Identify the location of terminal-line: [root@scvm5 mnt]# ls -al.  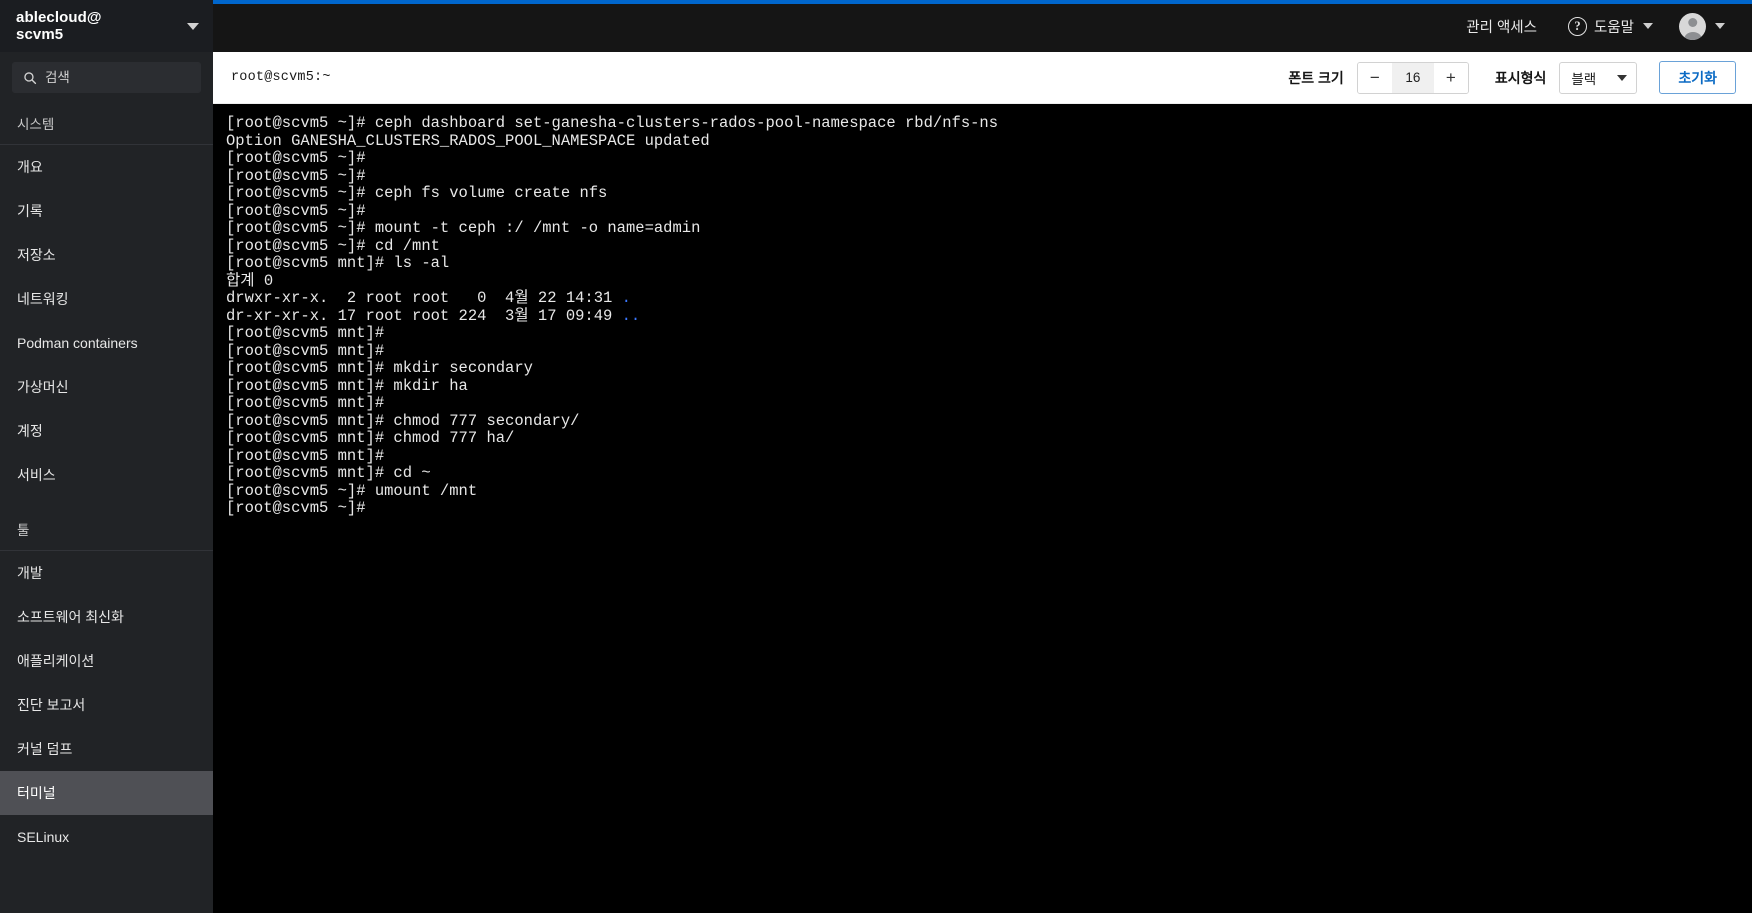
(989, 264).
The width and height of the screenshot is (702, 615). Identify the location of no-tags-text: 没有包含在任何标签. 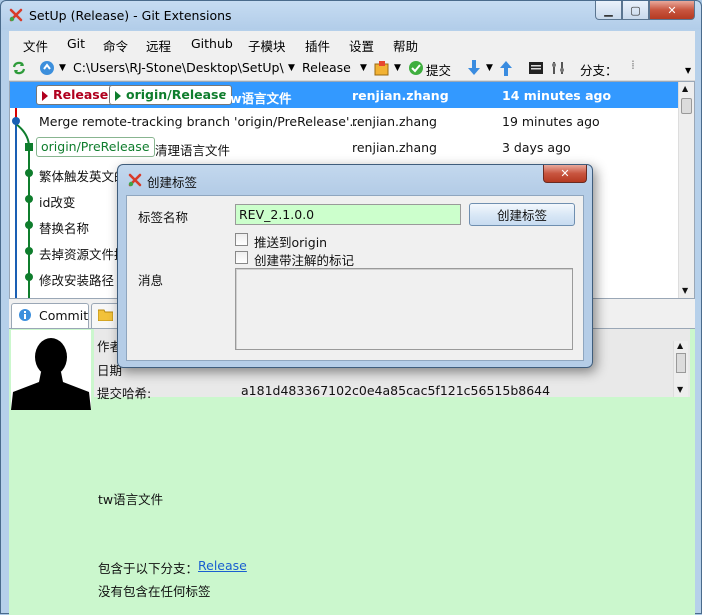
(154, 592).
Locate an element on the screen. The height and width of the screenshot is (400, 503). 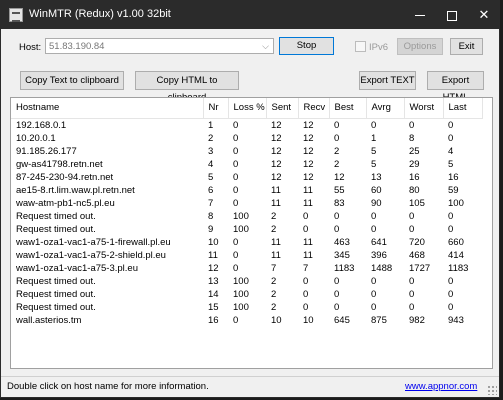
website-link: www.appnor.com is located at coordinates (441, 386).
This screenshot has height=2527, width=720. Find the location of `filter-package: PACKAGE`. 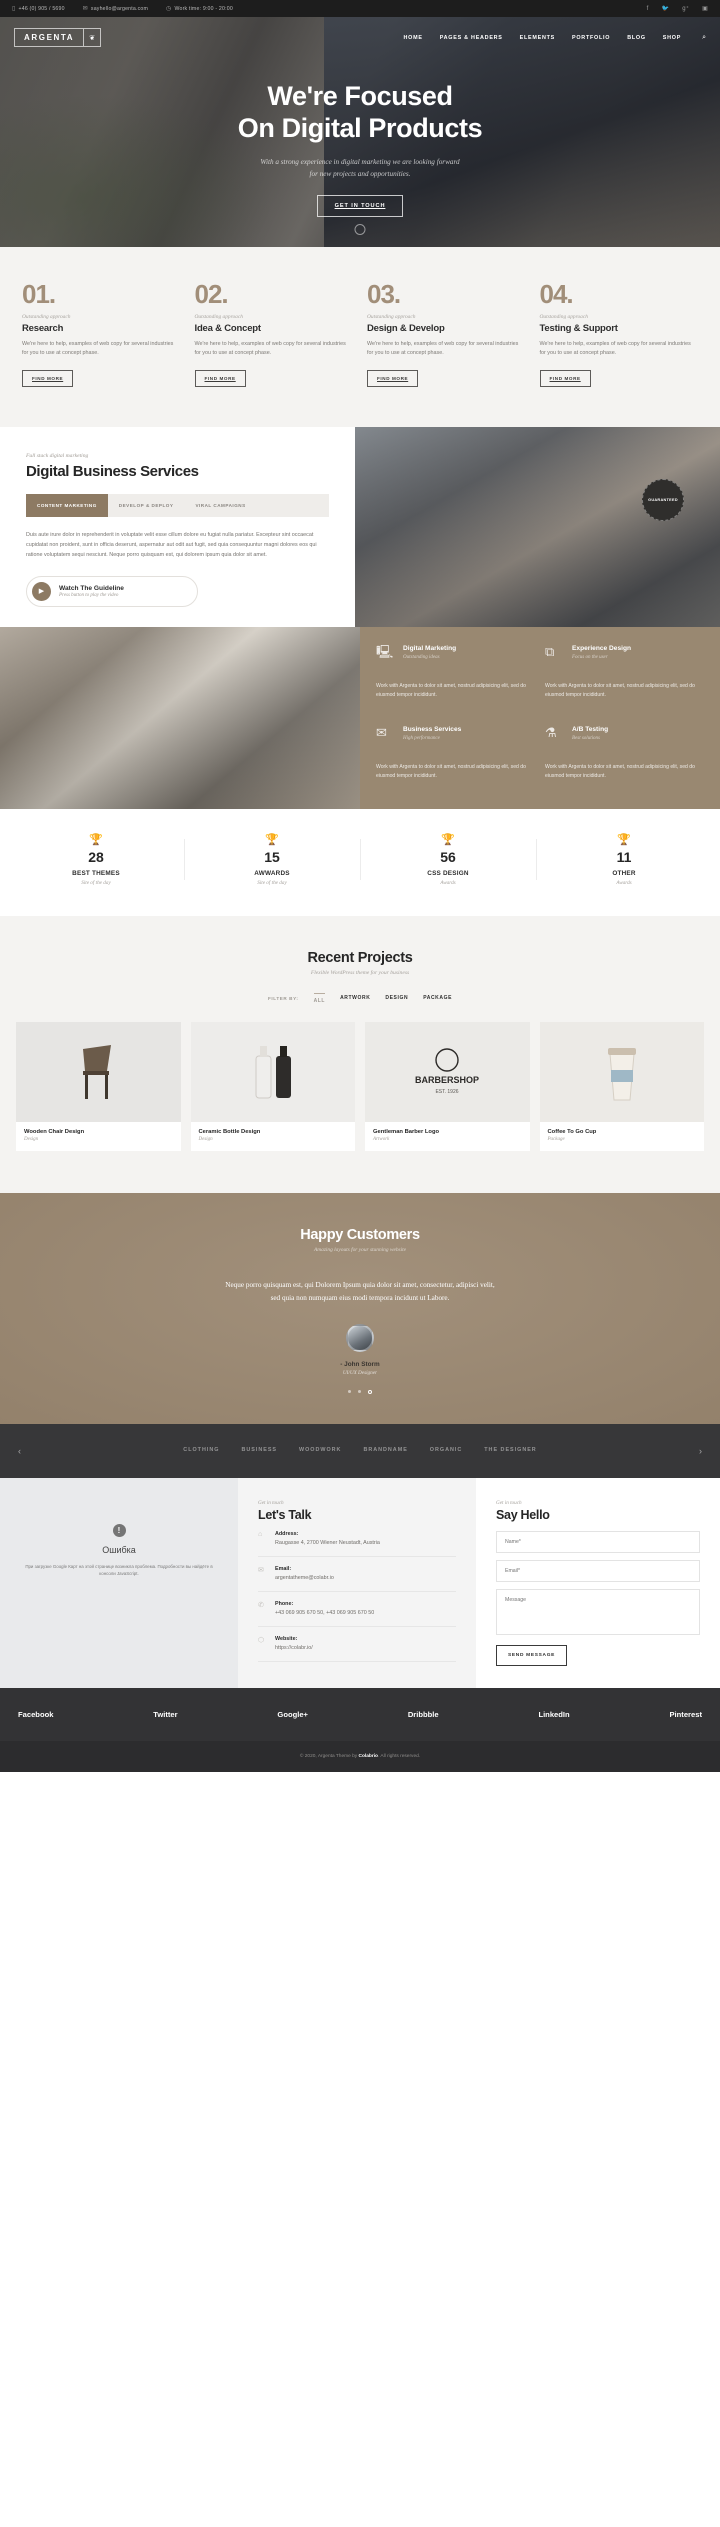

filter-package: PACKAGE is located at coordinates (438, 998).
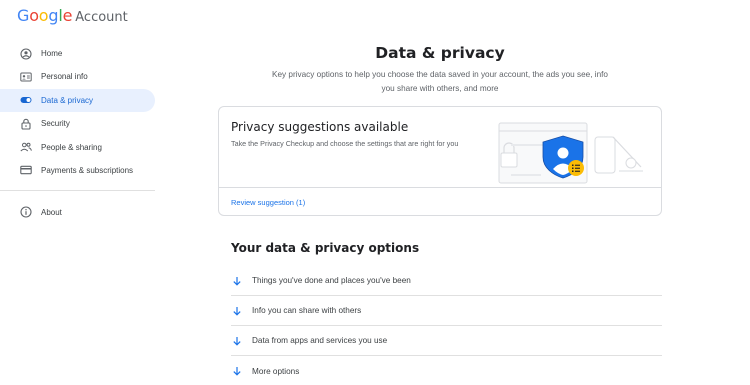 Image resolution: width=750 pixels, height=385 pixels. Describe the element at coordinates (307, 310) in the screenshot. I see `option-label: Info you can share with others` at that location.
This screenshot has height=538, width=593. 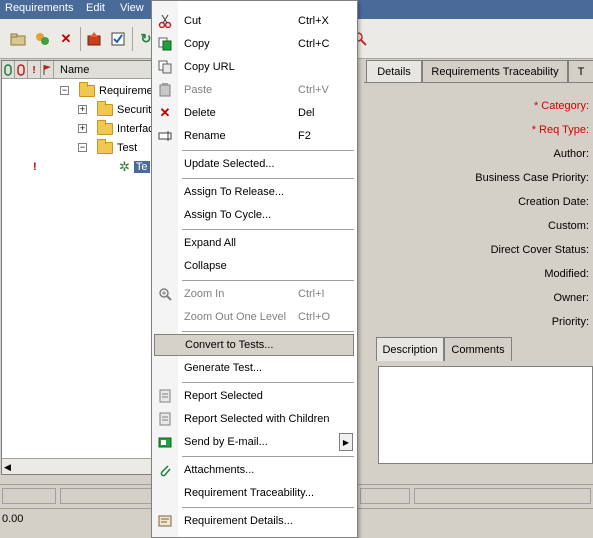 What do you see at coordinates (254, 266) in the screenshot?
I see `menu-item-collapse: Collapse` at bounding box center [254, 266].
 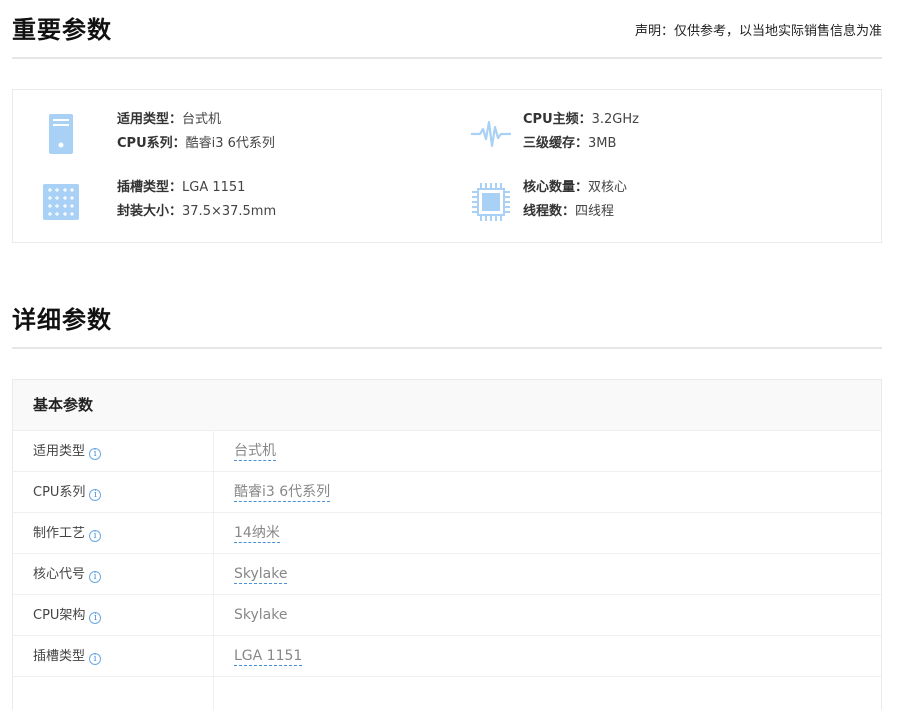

== == ==

Copy out the items from the line with "This screenshot has height=2527, width=720." to the line with "filter-package: PACKAGE is", including both of those lines, and omit the pictures.

This screenshot has height=2527, width=720. Find the location of `filter-package: PACKAGE`. 

filter-package: PACKAGE is located at coordinates (438, 998).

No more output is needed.